### [Problem details]
The expected output is a verbatim reprint of the lines from the beginning of the data that follows through the line that contains "特朗普暗示或制裁與伊朗有業務往來的中資銀行 (536, 685)".
━━━━━ Data ━━━━━
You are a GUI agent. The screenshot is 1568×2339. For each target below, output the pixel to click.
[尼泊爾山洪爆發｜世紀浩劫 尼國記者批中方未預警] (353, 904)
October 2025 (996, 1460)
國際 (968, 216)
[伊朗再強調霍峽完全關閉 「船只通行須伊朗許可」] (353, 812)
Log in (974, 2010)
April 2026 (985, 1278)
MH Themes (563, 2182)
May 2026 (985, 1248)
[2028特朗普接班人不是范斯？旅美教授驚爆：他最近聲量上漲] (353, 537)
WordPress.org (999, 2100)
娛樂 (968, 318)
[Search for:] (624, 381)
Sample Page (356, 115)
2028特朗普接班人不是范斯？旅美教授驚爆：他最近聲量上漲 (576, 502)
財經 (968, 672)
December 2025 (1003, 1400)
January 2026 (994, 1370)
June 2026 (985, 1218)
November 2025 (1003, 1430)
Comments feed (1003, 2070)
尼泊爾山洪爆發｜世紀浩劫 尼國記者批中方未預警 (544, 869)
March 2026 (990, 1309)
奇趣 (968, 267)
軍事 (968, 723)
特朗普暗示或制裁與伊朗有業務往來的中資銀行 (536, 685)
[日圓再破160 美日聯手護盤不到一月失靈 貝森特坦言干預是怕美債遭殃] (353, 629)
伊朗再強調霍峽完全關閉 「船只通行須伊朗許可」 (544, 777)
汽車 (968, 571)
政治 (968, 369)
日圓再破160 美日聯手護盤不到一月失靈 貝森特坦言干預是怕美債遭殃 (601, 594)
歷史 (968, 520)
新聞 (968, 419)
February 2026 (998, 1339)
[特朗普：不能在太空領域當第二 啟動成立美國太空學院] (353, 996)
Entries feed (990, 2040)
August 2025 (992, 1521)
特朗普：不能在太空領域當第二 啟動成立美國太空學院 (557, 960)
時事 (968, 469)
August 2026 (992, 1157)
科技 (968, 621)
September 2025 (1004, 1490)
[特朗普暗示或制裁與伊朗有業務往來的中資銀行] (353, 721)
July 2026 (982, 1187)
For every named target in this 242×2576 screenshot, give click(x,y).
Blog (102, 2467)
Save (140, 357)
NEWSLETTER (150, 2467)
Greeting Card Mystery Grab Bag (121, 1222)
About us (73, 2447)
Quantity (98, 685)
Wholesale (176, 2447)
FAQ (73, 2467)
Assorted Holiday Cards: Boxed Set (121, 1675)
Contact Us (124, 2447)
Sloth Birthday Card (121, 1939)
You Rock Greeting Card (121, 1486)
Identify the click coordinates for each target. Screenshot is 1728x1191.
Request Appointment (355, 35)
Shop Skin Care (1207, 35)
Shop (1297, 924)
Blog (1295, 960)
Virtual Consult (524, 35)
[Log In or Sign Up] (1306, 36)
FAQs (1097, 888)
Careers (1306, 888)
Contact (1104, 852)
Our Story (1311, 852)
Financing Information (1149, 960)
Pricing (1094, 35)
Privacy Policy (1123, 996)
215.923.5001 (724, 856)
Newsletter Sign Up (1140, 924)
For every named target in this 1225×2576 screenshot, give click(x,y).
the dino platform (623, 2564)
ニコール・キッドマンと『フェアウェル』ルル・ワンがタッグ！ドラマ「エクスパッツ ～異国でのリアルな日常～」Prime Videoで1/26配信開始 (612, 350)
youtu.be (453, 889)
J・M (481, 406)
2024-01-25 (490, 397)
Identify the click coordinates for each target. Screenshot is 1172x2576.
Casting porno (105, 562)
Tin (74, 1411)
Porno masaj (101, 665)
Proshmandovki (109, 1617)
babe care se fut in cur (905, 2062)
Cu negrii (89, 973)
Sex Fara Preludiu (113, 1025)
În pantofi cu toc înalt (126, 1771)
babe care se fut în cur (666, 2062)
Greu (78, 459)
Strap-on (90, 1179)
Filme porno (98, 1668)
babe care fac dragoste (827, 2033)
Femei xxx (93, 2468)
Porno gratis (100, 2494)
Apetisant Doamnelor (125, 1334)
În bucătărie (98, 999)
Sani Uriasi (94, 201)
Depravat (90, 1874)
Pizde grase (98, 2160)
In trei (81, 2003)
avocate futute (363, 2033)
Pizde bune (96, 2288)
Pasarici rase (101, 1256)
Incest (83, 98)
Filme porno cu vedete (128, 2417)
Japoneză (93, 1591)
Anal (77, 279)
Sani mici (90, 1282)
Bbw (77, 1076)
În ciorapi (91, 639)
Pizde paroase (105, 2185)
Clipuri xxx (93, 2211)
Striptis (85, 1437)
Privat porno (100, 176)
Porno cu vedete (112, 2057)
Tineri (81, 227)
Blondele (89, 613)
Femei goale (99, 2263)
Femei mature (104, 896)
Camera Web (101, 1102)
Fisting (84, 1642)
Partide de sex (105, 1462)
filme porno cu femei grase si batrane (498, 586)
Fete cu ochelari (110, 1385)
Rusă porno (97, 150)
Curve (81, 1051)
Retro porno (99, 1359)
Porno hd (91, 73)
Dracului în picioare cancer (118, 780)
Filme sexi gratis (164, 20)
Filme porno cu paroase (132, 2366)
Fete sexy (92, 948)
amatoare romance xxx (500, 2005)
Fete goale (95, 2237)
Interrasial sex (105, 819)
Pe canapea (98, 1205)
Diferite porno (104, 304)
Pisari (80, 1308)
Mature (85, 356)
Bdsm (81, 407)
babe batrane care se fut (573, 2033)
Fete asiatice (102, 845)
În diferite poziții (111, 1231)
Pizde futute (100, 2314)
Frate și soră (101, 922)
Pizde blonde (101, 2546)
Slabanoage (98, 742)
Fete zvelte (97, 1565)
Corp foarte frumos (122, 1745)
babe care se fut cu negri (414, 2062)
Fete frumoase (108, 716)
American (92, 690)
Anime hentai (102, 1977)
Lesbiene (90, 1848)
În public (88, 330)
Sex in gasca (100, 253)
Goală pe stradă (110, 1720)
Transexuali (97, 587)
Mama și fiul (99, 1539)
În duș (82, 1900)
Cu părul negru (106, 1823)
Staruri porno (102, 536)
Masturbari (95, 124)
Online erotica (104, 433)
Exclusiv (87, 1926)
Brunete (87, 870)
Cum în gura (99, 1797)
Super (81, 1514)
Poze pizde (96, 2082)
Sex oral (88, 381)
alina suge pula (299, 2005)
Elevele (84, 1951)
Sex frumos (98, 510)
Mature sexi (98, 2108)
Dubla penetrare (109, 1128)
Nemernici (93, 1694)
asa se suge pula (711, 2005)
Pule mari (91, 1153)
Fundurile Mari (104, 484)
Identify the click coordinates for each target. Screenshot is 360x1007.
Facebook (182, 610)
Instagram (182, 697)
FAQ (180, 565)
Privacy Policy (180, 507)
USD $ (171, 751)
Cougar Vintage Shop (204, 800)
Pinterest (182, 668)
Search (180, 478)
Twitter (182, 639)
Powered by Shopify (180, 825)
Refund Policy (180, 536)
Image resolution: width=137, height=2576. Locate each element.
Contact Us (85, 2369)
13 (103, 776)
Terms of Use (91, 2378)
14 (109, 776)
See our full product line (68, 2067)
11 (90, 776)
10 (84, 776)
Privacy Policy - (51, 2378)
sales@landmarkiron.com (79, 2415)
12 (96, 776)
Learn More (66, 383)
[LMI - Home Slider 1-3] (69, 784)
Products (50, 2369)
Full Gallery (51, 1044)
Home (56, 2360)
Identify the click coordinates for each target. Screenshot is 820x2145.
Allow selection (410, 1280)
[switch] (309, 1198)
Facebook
━━━━━
### [Output of the exercise]
You are a GUI agent. The screenshot is 1568×2339. For each target below, output the pixel to click.
[尼泊爾山洪爆發｜世紀浩劫 尼國記者批中方未預警] (353, 904)
October 2025 (996, 1460)
國際 (968, 216)
[伊朗再強調霍峽完全關閉 「船只通行須伊朗許可」] (353, 812)
Log in (974, 2010)
April 2026 (985, 1278)
MH Themes (563, 2182)
May 2026 (985, 1248)
[2028特朗普接班人不是范斯？旅美教授驚爆：他最近聲量上漲] (353, 537)
WordPress.org (999, 2100)
娛樂 (968, 318)
[Search for:] (624, 381)
Sample Page (356, 115)
2028特朗普接班人不是范斯？旅美教授驚爆：他最近聲量上漲 (576, 502)
財經 (968, 672)
December 2025 (1003, 1400)
January 2026 (994, 1370)
June 2026 (985, 1218)
November 2025 (1003, 1430)
Comments feed (1003, 2070)
尼泊爾山洪爆發｜世紀浩劫 尼國記者批中方未預警 (544, 869)
March 2026 (990, 1309)
奇趣 (968, 267)
軍事 (968, 723)
特朗普暗示或制裁與伊朗有業務往來的中資銀行 (536, 685)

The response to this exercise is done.